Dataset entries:
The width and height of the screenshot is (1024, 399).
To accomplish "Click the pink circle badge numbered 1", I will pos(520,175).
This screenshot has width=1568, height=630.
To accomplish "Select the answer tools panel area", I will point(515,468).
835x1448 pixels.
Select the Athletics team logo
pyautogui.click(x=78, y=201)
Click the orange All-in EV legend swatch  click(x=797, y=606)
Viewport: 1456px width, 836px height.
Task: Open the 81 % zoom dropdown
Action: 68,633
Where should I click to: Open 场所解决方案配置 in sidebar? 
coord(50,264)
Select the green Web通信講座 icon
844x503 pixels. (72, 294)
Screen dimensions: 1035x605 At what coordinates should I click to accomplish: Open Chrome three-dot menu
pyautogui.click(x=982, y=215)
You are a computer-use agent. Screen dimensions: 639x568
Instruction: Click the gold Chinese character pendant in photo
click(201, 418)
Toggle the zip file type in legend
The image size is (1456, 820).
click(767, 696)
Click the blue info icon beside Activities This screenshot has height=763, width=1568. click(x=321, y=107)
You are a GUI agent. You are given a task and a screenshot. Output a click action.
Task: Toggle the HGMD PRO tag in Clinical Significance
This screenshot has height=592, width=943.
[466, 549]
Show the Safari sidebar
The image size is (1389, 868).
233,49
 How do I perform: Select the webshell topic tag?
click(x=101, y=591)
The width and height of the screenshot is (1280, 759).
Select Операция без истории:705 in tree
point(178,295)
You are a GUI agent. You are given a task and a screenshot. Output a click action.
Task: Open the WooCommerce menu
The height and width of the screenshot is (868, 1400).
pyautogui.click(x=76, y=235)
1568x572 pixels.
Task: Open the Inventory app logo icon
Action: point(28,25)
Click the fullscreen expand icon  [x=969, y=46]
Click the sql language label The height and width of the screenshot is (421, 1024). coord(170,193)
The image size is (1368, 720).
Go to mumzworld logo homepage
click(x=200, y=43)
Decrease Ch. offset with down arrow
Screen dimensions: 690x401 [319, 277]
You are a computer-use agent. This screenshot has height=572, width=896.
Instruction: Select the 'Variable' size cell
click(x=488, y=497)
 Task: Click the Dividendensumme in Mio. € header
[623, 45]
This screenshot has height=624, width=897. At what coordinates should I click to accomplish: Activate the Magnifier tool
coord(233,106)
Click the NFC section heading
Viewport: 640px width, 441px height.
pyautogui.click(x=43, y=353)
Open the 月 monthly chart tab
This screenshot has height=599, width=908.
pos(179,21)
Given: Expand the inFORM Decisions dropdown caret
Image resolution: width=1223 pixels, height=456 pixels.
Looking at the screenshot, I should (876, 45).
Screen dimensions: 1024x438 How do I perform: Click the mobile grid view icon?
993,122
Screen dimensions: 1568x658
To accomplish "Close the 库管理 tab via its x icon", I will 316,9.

**EXERCISE GOAL:**
Set down nothing but the lines from the one with "Screen dimensions: 1568x658" through the end of the records, keeping each line exactly as written and including both ends.

**SOLUTION TO THIS EXERCISE:**
Screen dimensions: 1568x658
To accomplish "Close the 库管理 tab via its x icon", I will 316,9.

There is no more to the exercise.